IŞİD, ABD’nin düşmanı mıymış, yoksa enstrümanı mı?

IŞİD, ABD’nin düşmanı mıymış, yoksa enstrümanı mı?

Biz, 2015’teki TRT Seçim Konuşmalarımızda aynen şöyle demiştik:

Meclisteki Dört Amerikancı Parti de yani AKP de, CHP de, MHP de, HDP de; IŞİD de, El Nusra da, El Kaide de, ÖSO da, PKK de, PYD de, YPG de ABD Emperyalistlerinin kullandığı değişik enstrümanlardır, kuklalardır, piyonlardır. Adımız gibi emin olalım; Suriye’nin parçalanması netleştikten sonra yani PYD Kürdistanı da Irak’taki Barzanistan gibi bir devlet statüsüne kesince kavuştuktan sonra ABD namlularının hedefi Türkiye olacaktır. Ve BOP’un Türkiye ayağı da böylece hayata geçmiş olacaktır.” (Nurullah Ankut, Seçim Konuşmaları, Derleniş Yayınları, s. 119)

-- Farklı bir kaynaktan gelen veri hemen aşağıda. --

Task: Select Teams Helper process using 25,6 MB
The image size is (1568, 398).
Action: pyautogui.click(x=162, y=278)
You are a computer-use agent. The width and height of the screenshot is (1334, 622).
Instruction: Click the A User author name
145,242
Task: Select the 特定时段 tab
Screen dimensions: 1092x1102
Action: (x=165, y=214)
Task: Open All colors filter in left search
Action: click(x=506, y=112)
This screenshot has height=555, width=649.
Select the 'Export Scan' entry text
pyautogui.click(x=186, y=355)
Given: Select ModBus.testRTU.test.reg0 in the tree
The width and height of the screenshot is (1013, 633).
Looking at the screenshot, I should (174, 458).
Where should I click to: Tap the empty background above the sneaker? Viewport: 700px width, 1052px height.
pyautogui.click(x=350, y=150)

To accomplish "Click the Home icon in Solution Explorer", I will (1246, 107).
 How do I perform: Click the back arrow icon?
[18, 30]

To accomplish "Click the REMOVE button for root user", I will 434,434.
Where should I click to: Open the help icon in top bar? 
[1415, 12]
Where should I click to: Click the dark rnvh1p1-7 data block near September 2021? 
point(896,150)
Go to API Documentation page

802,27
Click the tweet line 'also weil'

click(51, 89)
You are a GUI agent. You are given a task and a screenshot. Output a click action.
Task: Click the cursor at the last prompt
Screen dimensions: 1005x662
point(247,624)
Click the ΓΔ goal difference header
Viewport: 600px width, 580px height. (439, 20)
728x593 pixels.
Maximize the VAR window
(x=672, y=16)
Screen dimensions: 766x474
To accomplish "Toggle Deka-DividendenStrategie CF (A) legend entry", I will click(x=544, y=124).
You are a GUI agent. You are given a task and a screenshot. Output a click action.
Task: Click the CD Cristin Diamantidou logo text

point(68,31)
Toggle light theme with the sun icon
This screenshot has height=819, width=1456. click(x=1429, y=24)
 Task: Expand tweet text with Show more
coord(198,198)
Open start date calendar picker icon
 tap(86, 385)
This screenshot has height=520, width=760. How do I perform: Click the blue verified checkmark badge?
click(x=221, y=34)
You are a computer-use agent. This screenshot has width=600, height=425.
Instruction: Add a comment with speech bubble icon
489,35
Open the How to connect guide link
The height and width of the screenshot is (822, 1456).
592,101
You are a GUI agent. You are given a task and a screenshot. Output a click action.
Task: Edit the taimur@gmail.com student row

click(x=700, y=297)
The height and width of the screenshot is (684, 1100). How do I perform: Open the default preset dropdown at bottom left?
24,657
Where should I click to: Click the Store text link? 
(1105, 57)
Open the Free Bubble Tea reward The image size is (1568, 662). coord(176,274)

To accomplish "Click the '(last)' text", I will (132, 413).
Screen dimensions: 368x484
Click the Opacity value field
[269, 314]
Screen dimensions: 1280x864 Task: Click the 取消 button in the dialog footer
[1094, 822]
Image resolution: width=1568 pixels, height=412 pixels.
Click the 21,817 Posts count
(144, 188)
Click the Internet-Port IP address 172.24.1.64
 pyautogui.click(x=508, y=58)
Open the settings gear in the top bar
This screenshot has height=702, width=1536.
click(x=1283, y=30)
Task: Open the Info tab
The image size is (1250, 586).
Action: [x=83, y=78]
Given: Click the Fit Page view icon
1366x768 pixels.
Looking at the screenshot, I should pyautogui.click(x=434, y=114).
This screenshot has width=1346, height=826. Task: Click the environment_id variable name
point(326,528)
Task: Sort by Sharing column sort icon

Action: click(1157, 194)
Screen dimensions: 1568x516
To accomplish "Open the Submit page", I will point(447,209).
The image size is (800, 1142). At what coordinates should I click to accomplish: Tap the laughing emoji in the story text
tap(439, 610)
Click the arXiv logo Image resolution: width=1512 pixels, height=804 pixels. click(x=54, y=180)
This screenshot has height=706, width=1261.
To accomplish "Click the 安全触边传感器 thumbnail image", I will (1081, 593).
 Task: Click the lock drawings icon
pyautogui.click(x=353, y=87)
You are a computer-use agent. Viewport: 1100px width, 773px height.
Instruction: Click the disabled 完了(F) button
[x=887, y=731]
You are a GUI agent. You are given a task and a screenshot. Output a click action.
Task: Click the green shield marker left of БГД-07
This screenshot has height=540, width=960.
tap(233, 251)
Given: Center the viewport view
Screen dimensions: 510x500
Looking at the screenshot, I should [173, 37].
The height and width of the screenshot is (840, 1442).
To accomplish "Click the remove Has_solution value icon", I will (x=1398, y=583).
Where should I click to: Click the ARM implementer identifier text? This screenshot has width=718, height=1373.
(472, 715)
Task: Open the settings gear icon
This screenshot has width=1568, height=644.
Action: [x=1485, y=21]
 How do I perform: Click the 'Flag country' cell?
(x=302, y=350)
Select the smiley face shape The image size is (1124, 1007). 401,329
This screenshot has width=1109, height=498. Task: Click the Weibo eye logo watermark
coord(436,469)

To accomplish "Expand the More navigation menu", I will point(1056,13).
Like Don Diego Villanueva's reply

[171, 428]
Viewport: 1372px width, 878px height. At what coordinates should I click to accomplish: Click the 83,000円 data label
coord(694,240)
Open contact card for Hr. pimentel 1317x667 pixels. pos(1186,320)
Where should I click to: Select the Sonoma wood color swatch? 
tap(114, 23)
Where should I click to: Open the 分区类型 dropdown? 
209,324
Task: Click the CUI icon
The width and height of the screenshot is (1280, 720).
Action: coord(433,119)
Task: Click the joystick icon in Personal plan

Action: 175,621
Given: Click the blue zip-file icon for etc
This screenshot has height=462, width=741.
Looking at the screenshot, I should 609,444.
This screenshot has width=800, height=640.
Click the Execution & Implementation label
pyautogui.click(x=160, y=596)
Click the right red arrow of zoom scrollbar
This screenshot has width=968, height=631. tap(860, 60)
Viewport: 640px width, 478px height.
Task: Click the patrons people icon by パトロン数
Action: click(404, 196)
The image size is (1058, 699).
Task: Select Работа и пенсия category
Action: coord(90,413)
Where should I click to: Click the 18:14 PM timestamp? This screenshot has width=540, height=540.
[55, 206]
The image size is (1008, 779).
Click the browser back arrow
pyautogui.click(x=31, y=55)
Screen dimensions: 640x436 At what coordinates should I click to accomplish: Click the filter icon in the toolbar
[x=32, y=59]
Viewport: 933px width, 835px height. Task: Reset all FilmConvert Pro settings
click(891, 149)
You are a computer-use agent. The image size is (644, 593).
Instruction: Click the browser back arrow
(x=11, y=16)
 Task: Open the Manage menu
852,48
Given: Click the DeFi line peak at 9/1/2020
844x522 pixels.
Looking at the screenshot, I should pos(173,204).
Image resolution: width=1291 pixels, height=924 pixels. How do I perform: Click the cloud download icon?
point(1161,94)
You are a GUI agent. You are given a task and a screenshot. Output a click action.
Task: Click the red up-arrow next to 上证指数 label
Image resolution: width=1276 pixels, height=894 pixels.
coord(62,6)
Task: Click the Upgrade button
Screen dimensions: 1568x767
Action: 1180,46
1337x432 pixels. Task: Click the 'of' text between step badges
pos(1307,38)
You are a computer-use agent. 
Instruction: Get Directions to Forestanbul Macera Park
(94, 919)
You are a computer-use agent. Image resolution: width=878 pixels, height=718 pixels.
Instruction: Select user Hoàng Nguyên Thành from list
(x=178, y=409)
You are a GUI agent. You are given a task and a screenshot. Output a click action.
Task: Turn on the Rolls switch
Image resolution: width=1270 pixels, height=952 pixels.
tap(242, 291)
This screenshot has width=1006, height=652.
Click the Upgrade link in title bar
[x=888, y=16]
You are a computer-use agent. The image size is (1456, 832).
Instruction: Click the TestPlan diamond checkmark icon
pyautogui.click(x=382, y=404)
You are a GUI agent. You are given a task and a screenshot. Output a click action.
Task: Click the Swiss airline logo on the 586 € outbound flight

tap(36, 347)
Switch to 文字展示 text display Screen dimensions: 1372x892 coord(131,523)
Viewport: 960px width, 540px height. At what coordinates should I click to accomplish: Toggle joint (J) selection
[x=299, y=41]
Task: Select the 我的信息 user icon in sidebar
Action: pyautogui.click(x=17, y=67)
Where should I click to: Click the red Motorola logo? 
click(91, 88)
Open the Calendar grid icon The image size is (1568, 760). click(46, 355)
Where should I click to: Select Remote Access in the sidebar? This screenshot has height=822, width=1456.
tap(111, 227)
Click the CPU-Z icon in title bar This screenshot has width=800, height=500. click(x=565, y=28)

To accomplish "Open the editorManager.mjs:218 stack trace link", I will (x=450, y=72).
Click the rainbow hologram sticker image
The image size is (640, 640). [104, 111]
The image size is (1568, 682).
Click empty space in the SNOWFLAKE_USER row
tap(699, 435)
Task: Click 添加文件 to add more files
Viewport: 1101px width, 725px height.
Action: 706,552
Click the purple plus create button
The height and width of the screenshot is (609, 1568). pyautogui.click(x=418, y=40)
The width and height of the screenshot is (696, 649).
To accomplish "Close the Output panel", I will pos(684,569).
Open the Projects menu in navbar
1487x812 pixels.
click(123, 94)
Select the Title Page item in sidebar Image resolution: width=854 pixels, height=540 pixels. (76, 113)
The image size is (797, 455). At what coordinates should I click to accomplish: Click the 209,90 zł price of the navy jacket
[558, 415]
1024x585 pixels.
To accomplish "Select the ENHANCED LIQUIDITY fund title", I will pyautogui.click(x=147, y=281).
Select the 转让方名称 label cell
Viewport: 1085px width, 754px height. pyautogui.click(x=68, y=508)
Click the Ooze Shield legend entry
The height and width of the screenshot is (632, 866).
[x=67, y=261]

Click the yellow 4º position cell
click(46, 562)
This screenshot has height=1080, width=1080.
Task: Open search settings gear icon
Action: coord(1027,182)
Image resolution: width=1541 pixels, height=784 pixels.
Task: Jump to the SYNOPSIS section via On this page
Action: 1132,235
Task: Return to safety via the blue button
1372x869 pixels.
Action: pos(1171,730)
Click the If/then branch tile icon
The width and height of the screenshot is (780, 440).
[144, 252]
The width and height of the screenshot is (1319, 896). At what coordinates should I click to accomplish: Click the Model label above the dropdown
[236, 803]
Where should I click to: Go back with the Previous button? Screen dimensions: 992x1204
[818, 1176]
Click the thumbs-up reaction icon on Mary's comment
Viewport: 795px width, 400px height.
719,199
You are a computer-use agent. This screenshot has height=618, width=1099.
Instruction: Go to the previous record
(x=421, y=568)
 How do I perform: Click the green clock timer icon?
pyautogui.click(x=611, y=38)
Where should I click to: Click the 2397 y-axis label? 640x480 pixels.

Olay budur, arkadaşlar. Gerçek budur. Hakikat budur…

Kanıt mı?

Onlarcası ortaya çıktı da bugüne dek, işte birkaç gün önce bir yenisi daha ayan beyan çıkıverdi ortaya. Okuyalım:

“İçinde ABD’nin İngiltere’nin ve YPG’nin olduğu kirli sır ortaya çıktı

“BBC’nin özel araştırması, 250 IŞİD militanı ve ailelerinin, ABD-İngiltere öncülüğündeki koalisyon ile Suriye Demokratik Güçleri’nin (SDG) ortak operasyonuyla Rakka’dan güvenli bir şekilde tahliye edildiğini ortaya koydu.

“BBC Türkçe’nin BBC’den Quentin Sommerville ve Riam Dalati’nin haberinden aktadığına göre tahliyeler, YPG’nin ana gövdesini oluşturduğu ABD destekli SDG’nin, Rakka’yı IŞİD’in elinden aldığı geçen ay gerçekleşti.

“Tahliye edilen IŞİD’liler arasında, örgütün önde gelen militanlarının yanı sıra çok sayıda yabancı savaşçı da vardı.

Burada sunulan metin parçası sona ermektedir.